Baseball as a model for improving police-community relations
While national attention is focused on an empty baseball diamond in Baltimore, we should also take note of how a program to enhance police-community relations is happening on little league fields in New York City
Police can learn from what happens on a baseball diamond. We can look at one play as a reinforcement of the lesson that no police activity should be considered “routine.”
While much of the national attention is paid this week to a “historical” baseball game between the Baltimore Orioles and the Chicago White Sox — played in front of exactly zero spectators in the aftermath of riots and violent confrontations between police and protesters in Charm City — we can learn a great deal about improving police-community relations from what’s happening on little league diamonds 200 miles to the northeast.
The Best Little ‘Little League’ in America?
When a baseball fan thinks of New York we remember Ruth, Mantle, and Maris, or perhaps more recent names like Reggie, Straw, and Jeter.
We must also remember the name Buczek.

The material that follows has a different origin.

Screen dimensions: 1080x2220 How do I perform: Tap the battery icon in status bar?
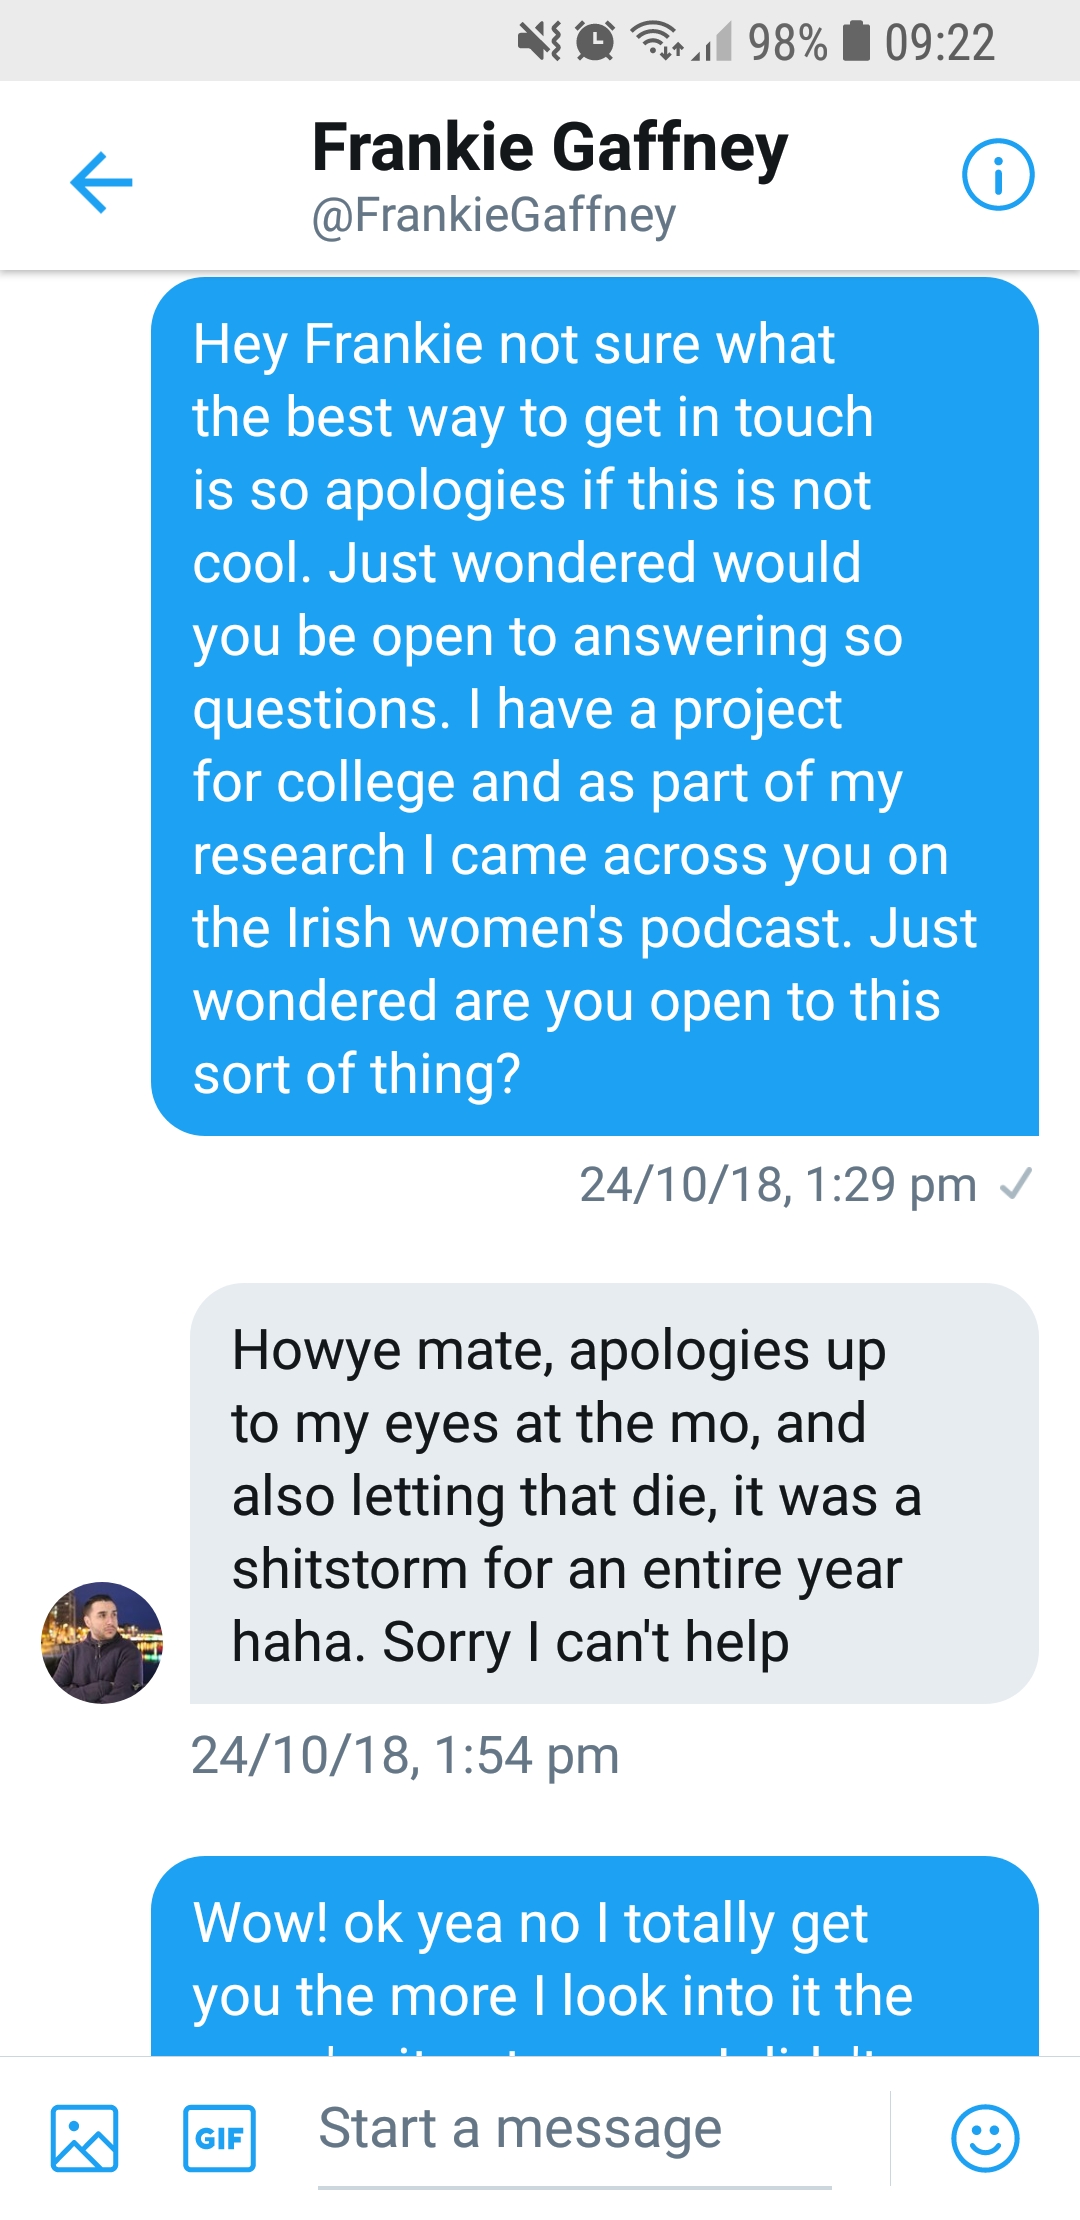857,42
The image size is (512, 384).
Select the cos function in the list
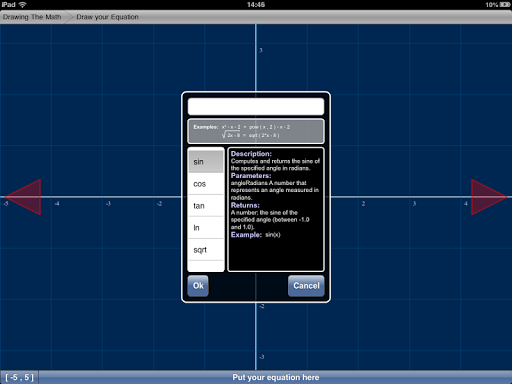pos(206,184)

NYPD Officer Michael J. Buczek had been on the job just three years when he was shot and killed in the line of duty in 1988. Buczek — who was survived by his wife and parents — is remembered by countless thousands today because of the Little League baseball program named in his honor.
The Michael J. Buczek Little League — probably the only Little League organization in the country run and coached by police officers — provides “good role models to teach these youngsters about fair play, responsibility, commitment and the dangers of crime and drug use continues. This mentoring creates a strong bond between law enforcement and the neighborhood — an essential component for a thriving, safe and prosperous community.”
The league is also “dedicated to honoring the memory of fallen NYPD officers and committed to building community relations” according to WCBS-TV. Each team is named for a fallen NYPD officer, with that officer’s name emblazoned on the back of the child’s uniform.
The old baseball adage that “you play for the name on the front of the jersey, not the one on the back” is reversed in the Michael J. Buczek Little League. Each player learns about the fallen officer for which their team is named, opening up avenues for officers to interact with the kids on a very personal, one-to-one level which has proven to be highly effective.
Since 1989, more than 20 players in the Michael J. Buczek Little League have become police officers with the NYPD. During the Opening Day parade last season, two former players — and current NYPD officers — described for the children “how the league helped them learn to be model citizens.”
During that event, Officer Carlos Delrosario said, “If it wasn’t for this league, I wouldn’t be standing here in front of you.”
An estimated 18,000 have matriculated through to become anything else they wanted to be — perhaps they’re doctors, nurses, teachers, engineers, and entrepreneurs. Each one of those individuals surely has a more positive view of police than they would in the absence of this very special league.
Repairing Relationships and Building Bonds
Safety for the welfare of the people was cited in the explanation for playing a MLB game in an empty stadium this week. I’m uncomfortable with the precedent, but I understand the rationale — Baltimore on Monday night looked like Ferguson in August 2014 (which, at that time, looked like Fallujah in mid-2004).
The in-custody death of Freddie Gray was the spark for the rioting Monday — which led to the shuttering of Camden Yards gates on Wednesday — but the real fuel for the fire was the pre-existing condition of police-community relations there.
Clearly, it was/is a relationship in a state of some degree of disrepair.
The closing of Camden Yards for fear of a riot breaking out in the middle of a baseball game should serve as the impetus to work toward improving the relationship between cops and citizens in Baltimore (and elsewhere).
While there are myriad ways in which officers and agencies can work to strengthen those relationships, Police Athletic Leagues have historically had an outstanding success rate. The abovementioned effort in New York is just one model you and your agency may follow.
Let’s take the lessons learned on the diamond recently to help guide us through these tough times. Addressing the issue with “I’m doing everything I can,” and “I don’t have that problem,” just won’t cut it anymore.